_EXERCISE OBJECTIVE_.
Rescale the stretch of the records from the line containing "This screenshot has width=1456, height=819. Identify" through the line containing "(623, 366).", reproducing those lines in full with each coordinate in the answers multiplied by 1.55 and rounded to a whole number, halves up. Leave the request text as it stands.

[Stored data]
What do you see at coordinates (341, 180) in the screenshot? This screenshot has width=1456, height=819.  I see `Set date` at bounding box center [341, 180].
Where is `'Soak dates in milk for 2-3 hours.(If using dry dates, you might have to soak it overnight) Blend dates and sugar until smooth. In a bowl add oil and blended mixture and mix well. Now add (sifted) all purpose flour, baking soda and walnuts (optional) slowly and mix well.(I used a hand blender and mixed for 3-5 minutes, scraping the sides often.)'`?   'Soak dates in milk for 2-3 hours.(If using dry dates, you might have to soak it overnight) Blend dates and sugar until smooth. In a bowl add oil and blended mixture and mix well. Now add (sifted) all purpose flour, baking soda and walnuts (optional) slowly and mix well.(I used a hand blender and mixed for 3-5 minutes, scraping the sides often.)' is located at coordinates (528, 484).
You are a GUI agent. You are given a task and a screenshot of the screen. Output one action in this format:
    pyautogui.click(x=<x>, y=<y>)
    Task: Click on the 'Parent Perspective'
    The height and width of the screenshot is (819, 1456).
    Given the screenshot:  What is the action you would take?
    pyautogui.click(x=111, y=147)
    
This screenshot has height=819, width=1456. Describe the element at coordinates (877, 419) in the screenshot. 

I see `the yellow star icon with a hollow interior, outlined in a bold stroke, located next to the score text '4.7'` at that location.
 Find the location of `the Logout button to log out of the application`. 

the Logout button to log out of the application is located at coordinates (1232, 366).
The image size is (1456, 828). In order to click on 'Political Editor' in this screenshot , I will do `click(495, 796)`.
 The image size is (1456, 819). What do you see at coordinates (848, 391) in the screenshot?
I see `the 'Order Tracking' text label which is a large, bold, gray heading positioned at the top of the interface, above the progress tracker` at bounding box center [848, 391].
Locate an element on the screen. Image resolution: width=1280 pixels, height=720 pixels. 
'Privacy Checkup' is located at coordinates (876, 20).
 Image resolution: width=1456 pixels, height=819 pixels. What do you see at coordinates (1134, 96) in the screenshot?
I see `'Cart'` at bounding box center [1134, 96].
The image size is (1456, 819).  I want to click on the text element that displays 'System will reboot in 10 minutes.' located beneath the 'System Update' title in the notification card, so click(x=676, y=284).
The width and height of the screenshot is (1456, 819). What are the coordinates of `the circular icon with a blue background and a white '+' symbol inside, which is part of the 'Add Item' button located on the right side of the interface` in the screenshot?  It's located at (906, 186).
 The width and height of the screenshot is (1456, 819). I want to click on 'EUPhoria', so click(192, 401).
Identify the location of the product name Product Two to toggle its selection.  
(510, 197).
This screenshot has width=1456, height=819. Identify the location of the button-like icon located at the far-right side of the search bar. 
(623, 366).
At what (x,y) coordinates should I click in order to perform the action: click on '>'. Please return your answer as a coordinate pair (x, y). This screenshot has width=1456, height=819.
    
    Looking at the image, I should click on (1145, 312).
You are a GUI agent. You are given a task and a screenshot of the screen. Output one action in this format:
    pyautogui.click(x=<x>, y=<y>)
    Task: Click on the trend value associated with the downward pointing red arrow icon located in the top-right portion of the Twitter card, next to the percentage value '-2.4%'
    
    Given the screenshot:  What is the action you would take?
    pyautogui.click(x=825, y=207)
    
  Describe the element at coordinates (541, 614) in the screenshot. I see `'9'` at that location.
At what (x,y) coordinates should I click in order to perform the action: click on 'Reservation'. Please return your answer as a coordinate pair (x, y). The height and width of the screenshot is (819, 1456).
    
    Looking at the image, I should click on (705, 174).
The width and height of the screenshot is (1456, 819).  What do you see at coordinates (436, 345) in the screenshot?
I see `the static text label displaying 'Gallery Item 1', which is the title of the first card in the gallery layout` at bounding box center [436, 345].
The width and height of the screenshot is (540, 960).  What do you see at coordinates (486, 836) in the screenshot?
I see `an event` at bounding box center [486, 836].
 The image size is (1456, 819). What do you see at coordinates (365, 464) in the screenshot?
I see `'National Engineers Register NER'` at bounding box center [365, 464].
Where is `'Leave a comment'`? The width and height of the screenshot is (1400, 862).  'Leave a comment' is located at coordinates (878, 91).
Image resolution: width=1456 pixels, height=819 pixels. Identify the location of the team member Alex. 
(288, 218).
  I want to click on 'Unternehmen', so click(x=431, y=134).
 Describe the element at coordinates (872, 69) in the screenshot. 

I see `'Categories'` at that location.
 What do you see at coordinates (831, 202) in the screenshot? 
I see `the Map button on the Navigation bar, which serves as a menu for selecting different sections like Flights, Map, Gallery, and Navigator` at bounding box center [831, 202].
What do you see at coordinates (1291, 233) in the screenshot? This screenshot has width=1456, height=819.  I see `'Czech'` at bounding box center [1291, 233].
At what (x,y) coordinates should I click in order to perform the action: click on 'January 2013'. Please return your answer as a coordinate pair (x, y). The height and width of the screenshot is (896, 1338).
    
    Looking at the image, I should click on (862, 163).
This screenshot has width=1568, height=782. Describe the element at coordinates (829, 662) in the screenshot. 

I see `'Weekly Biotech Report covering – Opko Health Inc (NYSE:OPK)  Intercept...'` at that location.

_TASK RESPONSE_.
This screenshot has width=1456, height=819. Identify the location of the button-like icon located at the far-right side of the search bar. 
(966, 567).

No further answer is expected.